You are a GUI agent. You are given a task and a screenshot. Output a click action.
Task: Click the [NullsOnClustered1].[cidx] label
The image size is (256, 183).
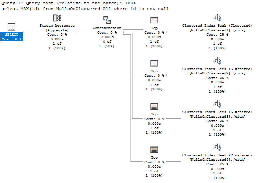point(217,30)
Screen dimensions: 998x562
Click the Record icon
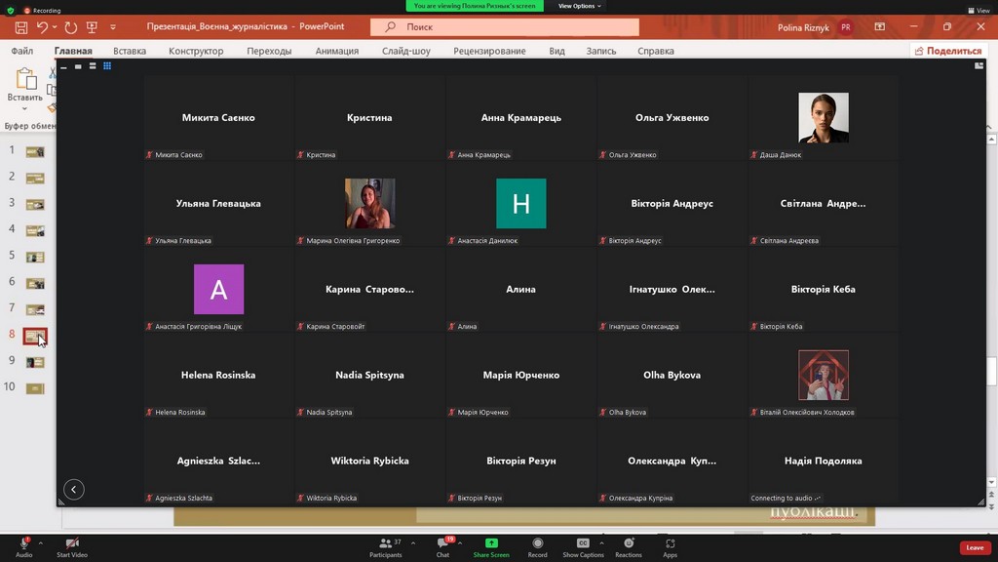pos(537,543)
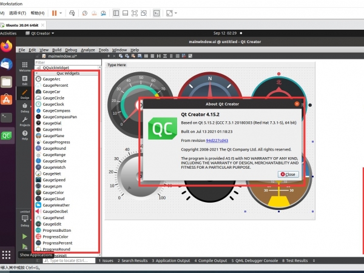The width and height of the screenshot is (364, 273).
Task: Click the Debug mode icon
Action: pos(25,109)
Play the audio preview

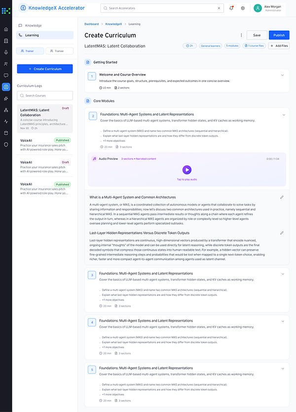coord(187,170)
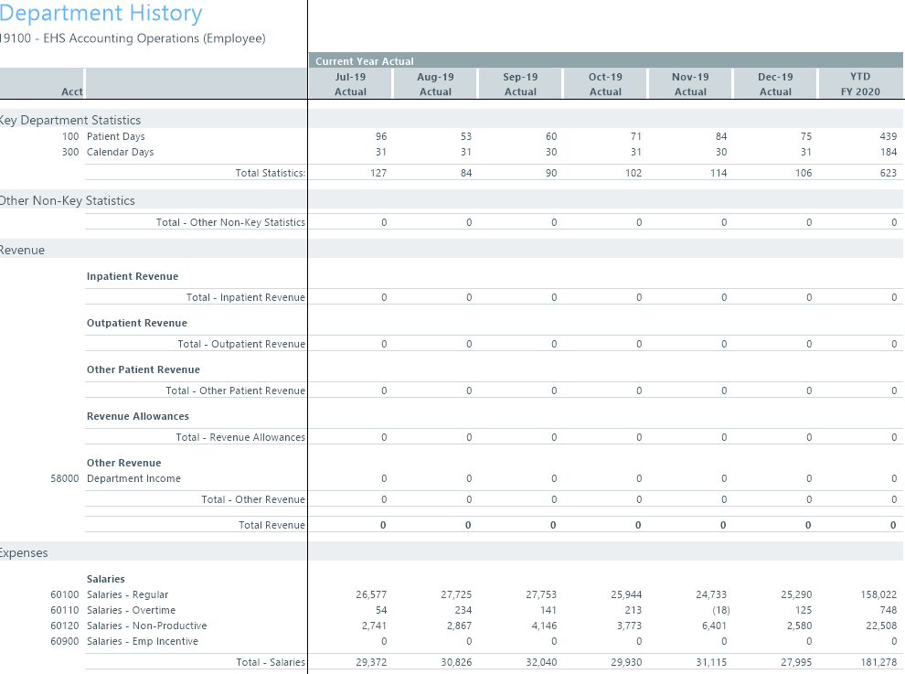Select the Current Year Actual header band
This screenshot has height=674, width=905.
365,61
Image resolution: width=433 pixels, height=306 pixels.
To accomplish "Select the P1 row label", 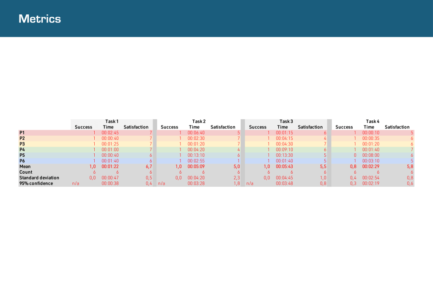I will point(22,133).
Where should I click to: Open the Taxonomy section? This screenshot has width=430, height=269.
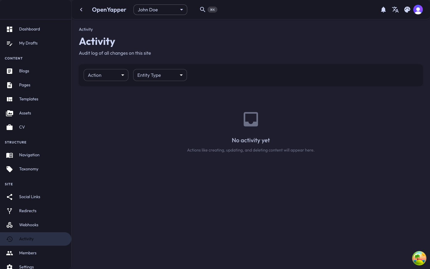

= Exercise aim =
Each line from the start of the entries through the line with "Image resolution: width=433" is to be restated exactly, and the pictures are to be skipped.

= Output below =
You are a GUI agent. You are given a task and a screenshot. Output a click action.
Task: Click the [NullsOnClustered1].[cidx] label
The image size is (256, 183).
point(217,30)
Screen dimensions: 998x562
Click the Record icon
pos(537,543)
The width and height of the screenshot is (364, 273).
Task: Click the Debug mode icon
Action: pos(25,109)
Play the audio preview

coord(187,170)
Select the Current Year Actual header band
This screenshot has height=674, width=905.
365,61
Image resolution: width=433 pixels, height=306 pixels.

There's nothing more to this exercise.